- _Short exercise_: Please count the lines in the data below that contain the string "button", and reply with only that number.

- _Records supplied_:
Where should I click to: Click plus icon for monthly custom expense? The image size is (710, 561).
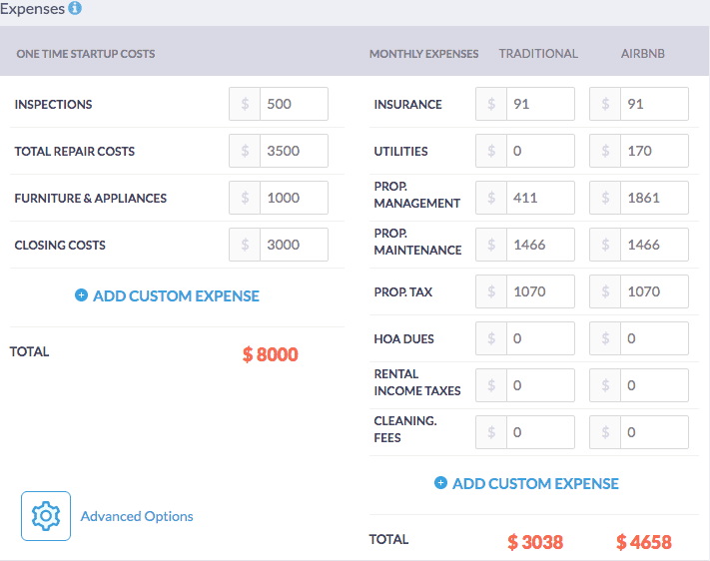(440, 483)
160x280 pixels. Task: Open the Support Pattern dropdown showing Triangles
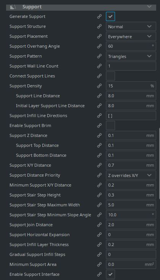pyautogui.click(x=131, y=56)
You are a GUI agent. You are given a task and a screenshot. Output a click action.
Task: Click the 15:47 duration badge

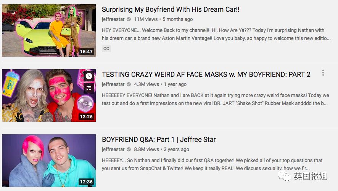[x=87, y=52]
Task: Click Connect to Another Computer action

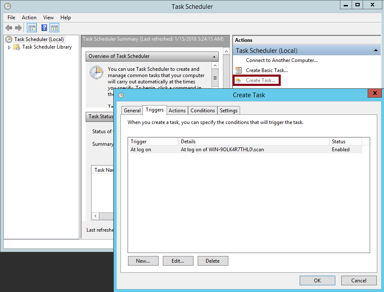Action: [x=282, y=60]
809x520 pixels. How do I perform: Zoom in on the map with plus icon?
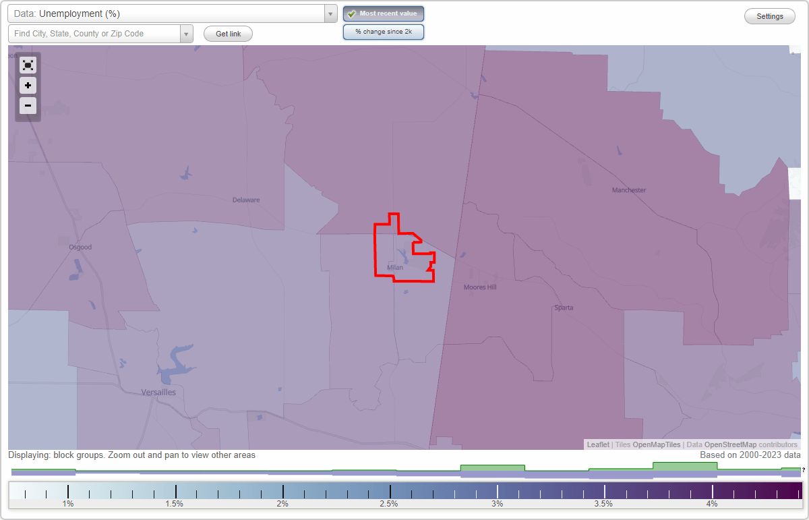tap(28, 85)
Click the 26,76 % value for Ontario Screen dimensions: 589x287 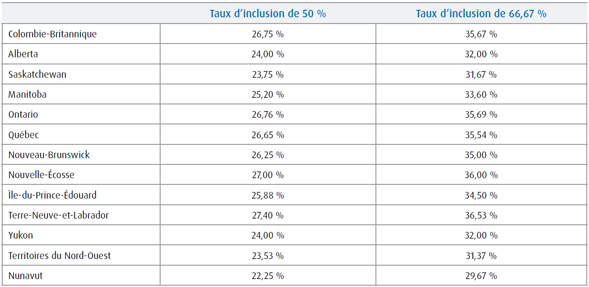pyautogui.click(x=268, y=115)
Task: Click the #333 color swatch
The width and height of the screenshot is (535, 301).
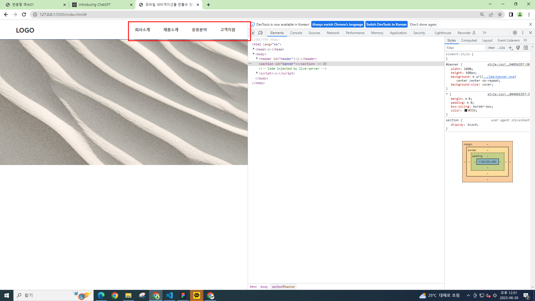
* * *
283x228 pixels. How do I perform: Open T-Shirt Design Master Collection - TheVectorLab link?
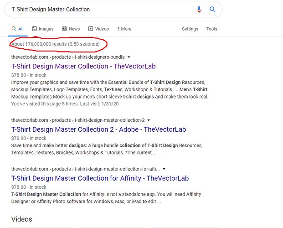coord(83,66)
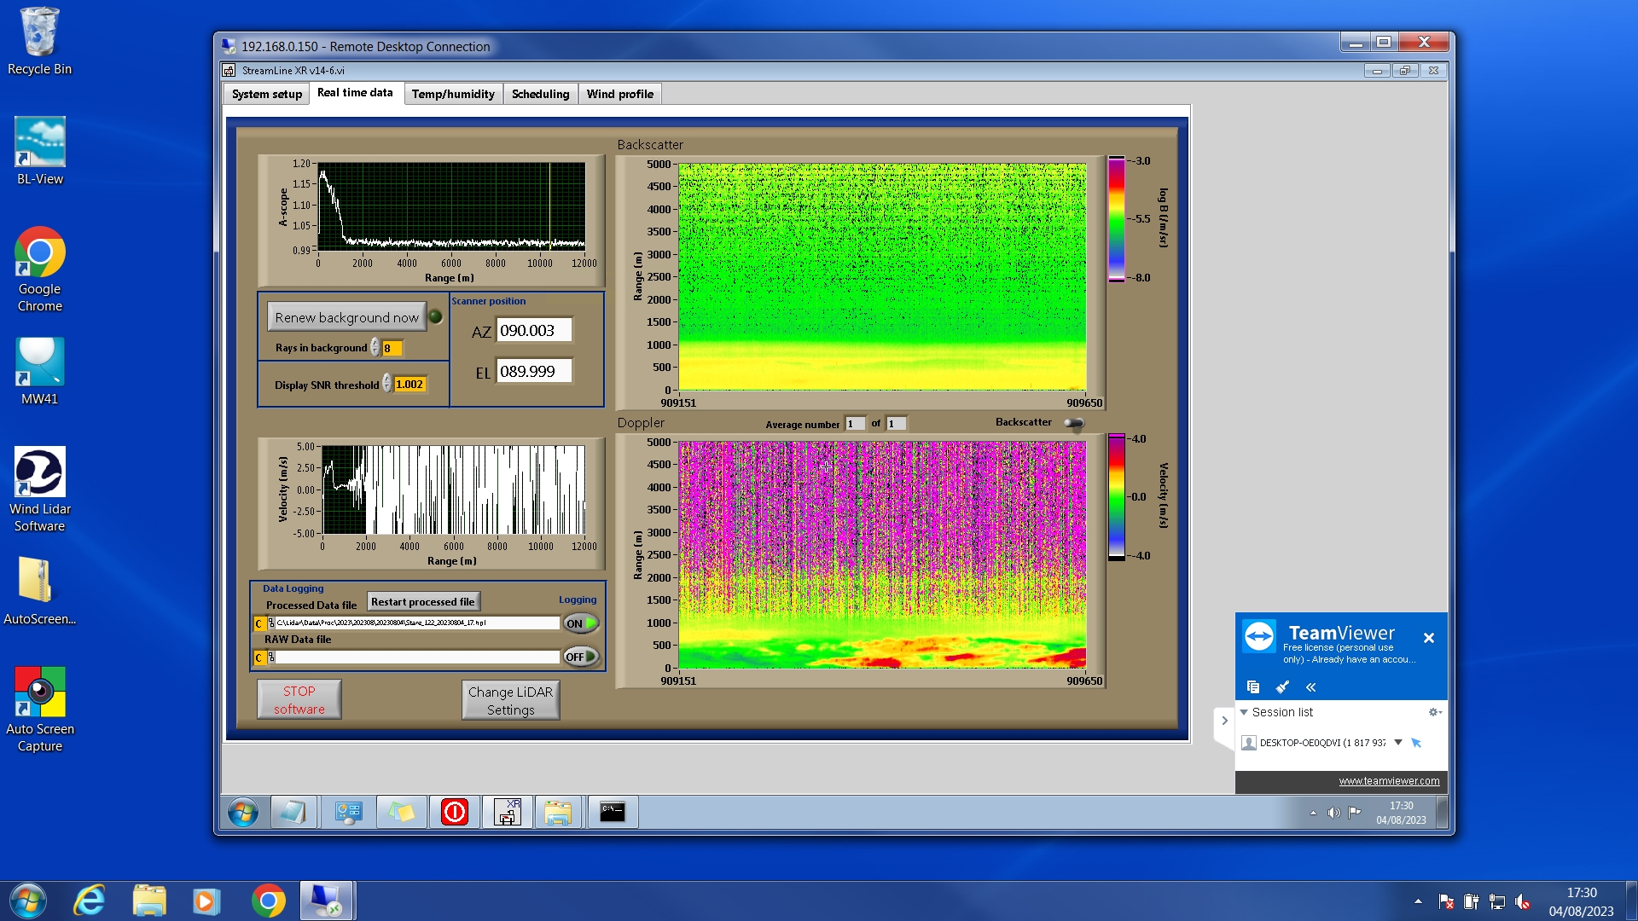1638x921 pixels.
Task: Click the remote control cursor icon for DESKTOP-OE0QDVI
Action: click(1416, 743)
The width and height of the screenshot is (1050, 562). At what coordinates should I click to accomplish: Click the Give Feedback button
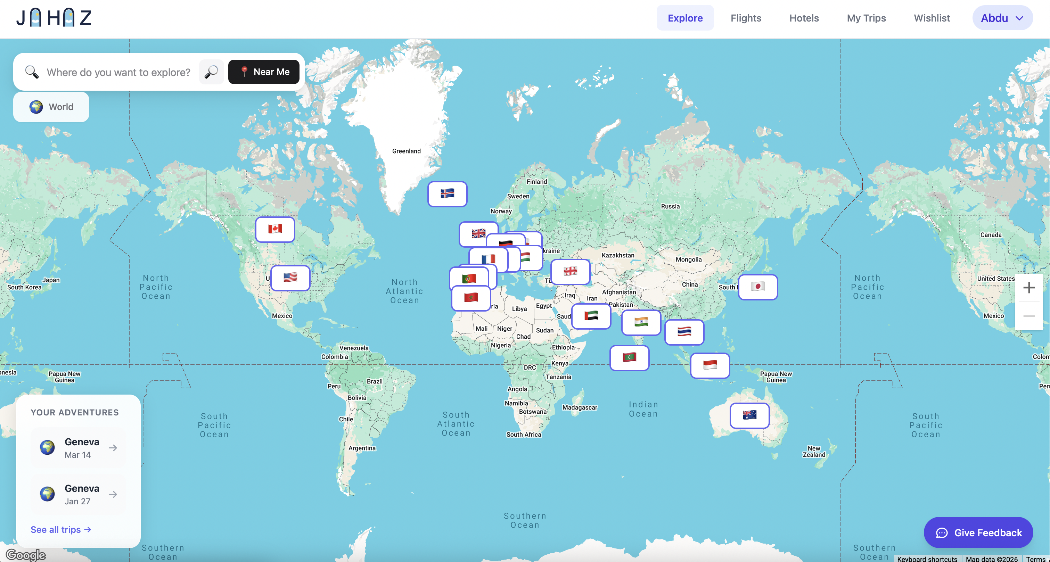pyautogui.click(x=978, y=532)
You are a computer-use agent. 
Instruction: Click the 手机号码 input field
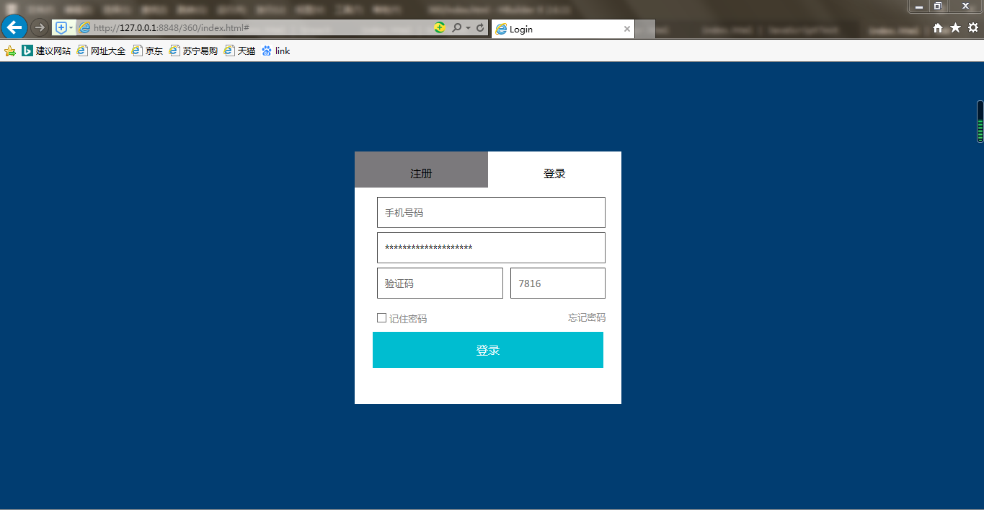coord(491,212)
--
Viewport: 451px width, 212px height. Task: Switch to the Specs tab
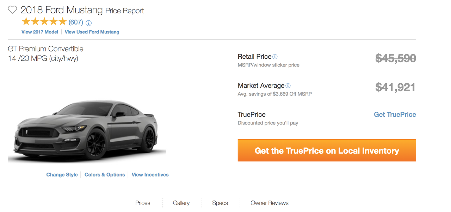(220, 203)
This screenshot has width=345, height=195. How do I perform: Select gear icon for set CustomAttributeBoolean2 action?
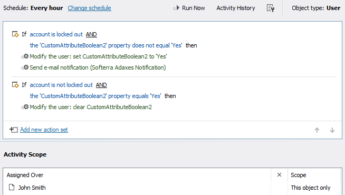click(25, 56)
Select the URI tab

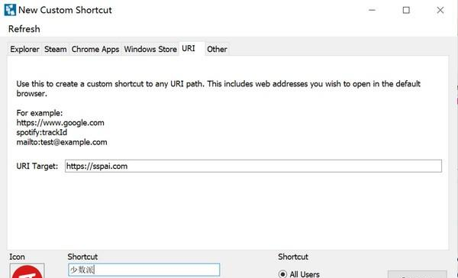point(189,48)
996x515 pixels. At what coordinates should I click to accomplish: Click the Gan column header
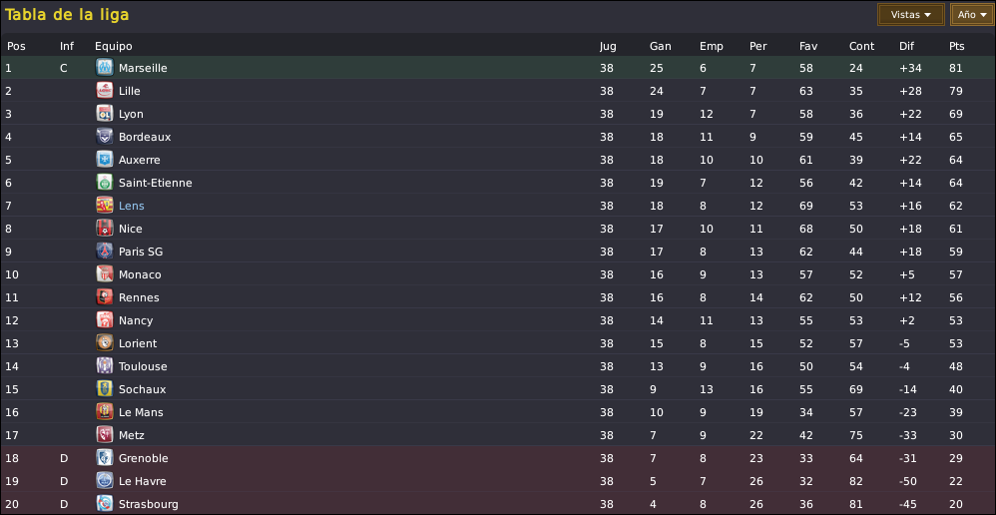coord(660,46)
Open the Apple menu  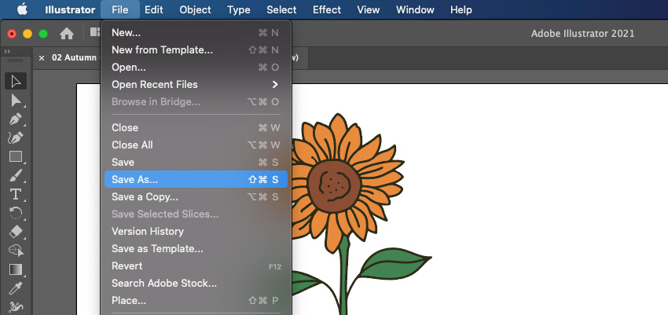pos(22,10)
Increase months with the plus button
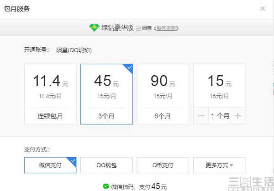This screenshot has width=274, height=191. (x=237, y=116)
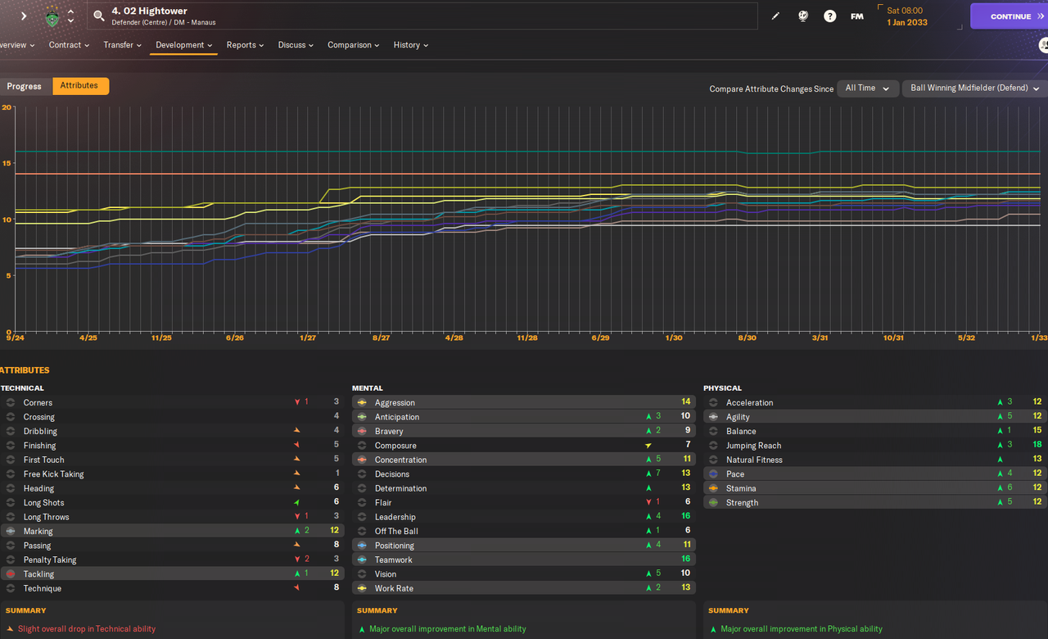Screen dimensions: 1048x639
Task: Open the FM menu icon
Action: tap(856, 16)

- _Exercise solution_: 2